Everlasting God, we pray for all emergency services and military personnel. We thank you for their unstinting dedication and efforts the. Give them courage in adversity, safety in service and protection from harm. We ask that you would also watch over their loved ones. In the service of others, may assistance be rendered to those in greatest need with speed and efficiency, justice and compassion.
In the midst of this tragedy, we thank you for the compassion and generosity of government, businesses and individuals. We ask for an ongoing spirit of community care and generosity as local and national bodies help to reconstruct communities and bring hope to victims and to future generations.
Give wisdom to the Prime Minister, this coalition government and to all who exercise significant community leadership at this time. Enable them to chart a course through the complex challenges during the phases of recovery in the weeks and months to come. Amen.
Communion Hymn: MP 649 The King of love my shepherd is

The Communion

Hymn: MP 111 Dear Lord and Father of mankind

Benediction


Ray Anglesea is a self-supporting minister working in Durham Cathedral bookshop,
Crook Local Ecumenical Partnership and in the West Durham Methodist Circuit


Saturday 15 February 2014

Flood Damage - Is the hand of God jolted by human interference?

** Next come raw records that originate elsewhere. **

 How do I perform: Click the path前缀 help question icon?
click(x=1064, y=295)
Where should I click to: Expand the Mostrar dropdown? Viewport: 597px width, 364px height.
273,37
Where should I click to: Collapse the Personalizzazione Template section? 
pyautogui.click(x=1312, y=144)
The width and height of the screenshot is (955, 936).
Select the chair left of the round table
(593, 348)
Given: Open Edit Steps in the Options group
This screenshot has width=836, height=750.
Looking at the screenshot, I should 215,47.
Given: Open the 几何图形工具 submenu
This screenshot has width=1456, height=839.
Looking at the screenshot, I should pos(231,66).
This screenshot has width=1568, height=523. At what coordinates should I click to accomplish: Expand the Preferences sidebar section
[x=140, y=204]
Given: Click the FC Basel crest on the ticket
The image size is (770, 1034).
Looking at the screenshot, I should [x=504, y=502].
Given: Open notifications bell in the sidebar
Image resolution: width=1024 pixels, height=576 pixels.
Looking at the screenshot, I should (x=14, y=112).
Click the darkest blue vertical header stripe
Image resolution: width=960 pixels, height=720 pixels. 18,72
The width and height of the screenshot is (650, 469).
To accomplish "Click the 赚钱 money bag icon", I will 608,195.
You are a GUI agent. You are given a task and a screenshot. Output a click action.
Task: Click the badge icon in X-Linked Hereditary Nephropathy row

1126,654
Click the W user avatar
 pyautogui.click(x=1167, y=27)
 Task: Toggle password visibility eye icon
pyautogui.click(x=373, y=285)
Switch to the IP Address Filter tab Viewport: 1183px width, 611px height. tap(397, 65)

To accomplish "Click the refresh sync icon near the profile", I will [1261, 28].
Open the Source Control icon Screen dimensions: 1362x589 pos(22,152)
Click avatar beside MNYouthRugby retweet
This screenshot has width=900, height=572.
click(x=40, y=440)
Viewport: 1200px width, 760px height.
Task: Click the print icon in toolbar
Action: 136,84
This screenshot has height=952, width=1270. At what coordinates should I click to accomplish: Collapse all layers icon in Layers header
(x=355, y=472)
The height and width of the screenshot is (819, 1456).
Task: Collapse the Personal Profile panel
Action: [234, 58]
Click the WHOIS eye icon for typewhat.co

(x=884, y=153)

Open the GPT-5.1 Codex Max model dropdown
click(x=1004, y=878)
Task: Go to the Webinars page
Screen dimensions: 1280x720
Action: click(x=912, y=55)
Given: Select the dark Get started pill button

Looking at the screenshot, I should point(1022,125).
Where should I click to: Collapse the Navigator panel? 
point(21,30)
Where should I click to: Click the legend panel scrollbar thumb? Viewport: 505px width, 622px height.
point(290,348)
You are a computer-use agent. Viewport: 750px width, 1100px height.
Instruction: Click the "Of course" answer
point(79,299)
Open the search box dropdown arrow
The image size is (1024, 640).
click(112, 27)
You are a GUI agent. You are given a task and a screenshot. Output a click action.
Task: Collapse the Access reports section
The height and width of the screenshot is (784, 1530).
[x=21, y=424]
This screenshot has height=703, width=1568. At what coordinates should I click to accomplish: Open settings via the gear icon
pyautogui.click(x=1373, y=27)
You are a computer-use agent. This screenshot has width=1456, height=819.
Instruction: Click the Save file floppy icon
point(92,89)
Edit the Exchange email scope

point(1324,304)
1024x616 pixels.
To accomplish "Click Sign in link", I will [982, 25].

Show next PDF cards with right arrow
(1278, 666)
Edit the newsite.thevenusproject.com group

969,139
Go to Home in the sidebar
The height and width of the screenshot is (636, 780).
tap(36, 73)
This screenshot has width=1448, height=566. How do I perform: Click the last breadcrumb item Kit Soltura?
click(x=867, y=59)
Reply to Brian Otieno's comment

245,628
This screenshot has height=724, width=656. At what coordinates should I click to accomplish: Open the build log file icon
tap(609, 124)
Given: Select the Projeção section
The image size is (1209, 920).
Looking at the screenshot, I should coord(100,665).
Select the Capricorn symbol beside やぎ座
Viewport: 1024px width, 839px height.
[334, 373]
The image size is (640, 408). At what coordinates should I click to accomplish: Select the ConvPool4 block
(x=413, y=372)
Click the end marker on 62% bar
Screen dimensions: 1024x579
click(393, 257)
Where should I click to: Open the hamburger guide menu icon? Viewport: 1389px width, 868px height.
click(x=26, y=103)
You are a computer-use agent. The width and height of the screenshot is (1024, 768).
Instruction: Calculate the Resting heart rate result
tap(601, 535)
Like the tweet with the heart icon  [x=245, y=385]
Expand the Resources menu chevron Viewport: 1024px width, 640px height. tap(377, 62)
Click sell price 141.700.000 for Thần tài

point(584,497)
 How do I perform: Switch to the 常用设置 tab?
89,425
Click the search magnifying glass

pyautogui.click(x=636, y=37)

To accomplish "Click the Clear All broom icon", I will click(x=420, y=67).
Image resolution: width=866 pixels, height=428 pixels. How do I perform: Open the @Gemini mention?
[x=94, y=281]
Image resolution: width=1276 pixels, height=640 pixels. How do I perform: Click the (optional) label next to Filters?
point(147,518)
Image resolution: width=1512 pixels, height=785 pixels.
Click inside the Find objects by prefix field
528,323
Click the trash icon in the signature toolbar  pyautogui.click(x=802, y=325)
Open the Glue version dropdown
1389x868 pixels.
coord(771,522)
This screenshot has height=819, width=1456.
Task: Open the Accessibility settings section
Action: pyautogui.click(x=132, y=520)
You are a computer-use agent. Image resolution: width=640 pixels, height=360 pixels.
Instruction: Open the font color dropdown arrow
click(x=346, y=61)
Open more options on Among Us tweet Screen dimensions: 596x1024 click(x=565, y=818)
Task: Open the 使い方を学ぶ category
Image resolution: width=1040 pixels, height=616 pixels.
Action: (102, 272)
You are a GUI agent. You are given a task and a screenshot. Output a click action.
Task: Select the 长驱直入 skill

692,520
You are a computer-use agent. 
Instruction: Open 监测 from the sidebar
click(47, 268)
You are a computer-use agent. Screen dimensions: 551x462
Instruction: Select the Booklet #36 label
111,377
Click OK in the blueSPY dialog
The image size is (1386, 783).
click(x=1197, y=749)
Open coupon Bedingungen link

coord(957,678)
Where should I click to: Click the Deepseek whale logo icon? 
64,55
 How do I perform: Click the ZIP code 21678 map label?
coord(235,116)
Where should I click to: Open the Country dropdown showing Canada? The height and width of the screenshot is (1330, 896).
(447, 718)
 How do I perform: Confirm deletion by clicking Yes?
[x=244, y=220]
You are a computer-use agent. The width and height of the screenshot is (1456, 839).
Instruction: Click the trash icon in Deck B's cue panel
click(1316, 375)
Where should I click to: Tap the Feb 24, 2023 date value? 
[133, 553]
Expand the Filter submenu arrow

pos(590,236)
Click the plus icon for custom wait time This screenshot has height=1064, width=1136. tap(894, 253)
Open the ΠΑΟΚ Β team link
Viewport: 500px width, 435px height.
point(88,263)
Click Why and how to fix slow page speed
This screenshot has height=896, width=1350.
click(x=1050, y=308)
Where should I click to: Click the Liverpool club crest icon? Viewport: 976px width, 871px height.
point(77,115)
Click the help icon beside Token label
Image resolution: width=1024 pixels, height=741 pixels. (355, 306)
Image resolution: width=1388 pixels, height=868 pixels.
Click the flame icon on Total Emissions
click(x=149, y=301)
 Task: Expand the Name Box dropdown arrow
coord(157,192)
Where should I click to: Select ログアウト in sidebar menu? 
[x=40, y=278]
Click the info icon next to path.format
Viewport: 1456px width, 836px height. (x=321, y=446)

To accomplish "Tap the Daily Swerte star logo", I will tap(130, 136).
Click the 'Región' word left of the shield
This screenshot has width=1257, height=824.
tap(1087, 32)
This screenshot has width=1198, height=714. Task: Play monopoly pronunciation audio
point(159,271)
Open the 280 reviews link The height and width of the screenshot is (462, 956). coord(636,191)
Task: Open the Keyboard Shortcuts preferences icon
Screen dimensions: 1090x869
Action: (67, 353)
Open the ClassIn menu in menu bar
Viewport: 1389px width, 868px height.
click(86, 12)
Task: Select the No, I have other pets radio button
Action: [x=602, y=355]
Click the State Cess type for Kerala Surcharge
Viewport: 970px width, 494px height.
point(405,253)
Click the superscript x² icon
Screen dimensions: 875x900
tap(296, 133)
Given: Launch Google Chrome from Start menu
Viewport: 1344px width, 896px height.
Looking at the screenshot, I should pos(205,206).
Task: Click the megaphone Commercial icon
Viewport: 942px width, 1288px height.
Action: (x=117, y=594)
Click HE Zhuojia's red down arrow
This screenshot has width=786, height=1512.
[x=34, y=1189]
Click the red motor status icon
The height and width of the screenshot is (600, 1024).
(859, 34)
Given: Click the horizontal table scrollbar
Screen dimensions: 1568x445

Britain is on course for its wettest winter in 250 years, a crisis that could cost the country at least £0.5 billion. Weeks of relentless, exceptional rain and hurricane force winds has seen millions of people in Devon and Cornwall lose their train connection with the rest of England; sections of rail track across the South are functioning intermittently; flooded roads are expected to remain closed, homes, shops and businesses in the submerged counties of Somerset, Oxfordshire, Essex, Suffolk, Hertfordshire, Berkshire and Cambridgeshire have been flooded. The Environment Agency’s latest map of looming hotspots is dotted with so many red and yellow dots it looks as is the south of England has a rash. It would appear that each morning floods are again bringing misery to many and, as one who lives within sight of a River, my heart goes out to those whose houses, businesses or farmland have been flooded or are threatened.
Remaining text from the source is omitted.